*已知信息*:

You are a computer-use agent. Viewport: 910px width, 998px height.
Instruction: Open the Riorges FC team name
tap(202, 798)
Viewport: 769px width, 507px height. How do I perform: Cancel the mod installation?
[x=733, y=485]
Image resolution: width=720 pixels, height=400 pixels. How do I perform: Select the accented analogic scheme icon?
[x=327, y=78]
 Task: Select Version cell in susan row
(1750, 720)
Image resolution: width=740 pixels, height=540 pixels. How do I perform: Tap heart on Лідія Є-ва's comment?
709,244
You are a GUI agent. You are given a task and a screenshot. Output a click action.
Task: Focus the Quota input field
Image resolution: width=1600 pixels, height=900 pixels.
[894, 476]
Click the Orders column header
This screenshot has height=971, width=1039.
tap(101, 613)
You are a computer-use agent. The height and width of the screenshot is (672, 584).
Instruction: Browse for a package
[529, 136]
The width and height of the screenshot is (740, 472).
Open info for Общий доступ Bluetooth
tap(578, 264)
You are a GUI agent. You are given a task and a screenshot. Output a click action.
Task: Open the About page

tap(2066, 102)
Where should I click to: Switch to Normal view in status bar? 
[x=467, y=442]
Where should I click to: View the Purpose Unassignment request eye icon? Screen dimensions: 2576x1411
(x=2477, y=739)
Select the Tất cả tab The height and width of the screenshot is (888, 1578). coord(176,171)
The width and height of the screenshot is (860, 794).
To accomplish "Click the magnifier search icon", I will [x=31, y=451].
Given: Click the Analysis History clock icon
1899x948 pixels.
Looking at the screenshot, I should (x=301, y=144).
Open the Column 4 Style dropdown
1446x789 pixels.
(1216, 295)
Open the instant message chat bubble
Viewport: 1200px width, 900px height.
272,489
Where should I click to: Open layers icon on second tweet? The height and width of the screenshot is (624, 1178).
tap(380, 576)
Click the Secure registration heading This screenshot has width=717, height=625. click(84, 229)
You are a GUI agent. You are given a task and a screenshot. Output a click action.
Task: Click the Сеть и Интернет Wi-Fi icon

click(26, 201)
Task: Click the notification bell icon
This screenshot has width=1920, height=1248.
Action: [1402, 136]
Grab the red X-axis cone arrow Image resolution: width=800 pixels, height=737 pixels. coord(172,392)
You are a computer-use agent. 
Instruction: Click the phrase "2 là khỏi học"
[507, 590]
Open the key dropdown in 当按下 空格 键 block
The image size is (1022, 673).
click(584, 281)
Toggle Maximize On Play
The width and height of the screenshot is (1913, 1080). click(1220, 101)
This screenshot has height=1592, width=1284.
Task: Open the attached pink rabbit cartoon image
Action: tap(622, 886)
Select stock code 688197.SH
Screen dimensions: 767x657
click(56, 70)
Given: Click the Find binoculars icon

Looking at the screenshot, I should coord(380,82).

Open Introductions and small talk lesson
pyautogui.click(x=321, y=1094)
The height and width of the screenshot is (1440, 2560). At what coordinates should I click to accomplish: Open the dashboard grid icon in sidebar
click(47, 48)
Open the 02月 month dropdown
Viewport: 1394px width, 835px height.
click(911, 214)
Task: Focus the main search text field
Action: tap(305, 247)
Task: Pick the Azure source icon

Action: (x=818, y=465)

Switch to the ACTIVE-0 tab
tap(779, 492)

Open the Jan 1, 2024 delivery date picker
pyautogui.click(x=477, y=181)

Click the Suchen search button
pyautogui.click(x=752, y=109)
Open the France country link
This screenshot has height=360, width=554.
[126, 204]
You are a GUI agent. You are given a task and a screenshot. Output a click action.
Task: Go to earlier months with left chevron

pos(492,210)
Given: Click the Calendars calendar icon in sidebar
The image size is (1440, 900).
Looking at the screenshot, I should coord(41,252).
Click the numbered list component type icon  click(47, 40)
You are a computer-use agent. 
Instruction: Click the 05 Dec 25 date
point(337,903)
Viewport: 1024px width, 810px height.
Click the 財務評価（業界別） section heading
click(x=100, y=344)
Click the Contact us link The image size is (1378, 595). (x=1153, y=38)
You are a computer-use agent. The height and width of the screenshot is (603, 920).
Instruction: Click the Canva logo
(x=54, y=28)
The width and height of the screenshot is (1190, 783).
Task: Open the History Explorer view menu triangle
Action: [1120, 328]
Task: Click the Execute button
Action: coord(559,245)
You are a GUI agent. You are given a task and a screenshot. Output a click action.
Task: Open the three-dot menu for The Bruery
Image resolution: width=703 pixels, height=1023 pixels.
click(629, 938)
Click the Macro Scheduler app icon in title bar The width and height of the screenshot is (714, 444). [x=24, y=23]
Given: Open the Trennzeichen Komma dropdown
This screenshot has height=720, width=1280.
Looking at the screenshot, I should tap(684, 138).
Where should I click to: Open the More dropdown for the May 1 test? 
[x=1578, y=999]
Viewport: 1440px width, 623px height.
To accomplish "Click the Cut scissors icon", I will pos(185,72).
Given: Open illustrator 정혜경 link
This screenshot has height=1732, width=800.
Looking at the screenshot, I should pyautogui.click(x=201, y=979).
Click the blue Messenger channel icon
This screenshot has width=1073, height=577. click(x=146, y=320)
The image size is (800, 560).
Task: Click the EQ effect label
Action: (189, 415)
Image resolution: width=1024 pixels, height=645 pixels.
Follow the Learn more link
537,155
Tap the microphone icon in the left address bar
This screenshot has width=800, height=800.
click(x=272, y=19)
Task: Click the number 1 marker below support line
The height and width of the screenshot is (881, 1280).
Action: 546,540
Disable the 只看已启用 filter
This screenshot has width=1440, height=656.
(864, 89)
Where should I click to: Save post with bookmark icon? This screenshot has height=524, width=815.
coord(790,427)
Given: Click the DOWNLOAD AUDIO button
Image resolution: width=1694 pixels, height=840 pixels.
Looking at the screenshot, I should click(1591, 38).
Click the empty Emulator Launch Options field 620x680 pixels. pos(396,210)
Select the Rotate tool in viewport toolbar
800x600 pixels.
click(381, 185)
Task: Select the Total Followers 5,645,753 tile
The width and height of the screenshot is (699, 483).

*任务要求*: 逐字重复上面记录中的几行：从包含“Open the France country link”的那一行开始，到包含“Looking at the screenshot, I should coord(41,252).”的那一行结束，首尾两行都包括在内。

*书面回答*:
Open the France country link
This screenshot has height=360, width=554.
[126, 204]
You are a GUI agent. You are given a task and a screenshot. Output a click action.
Task: Go to earlier months with left chevron

pos(492,210)
Given: Click the Calendars calendar icon in sidebar
The image size is (1440, 900).
Looking at the screenshot, I should coord(41,252).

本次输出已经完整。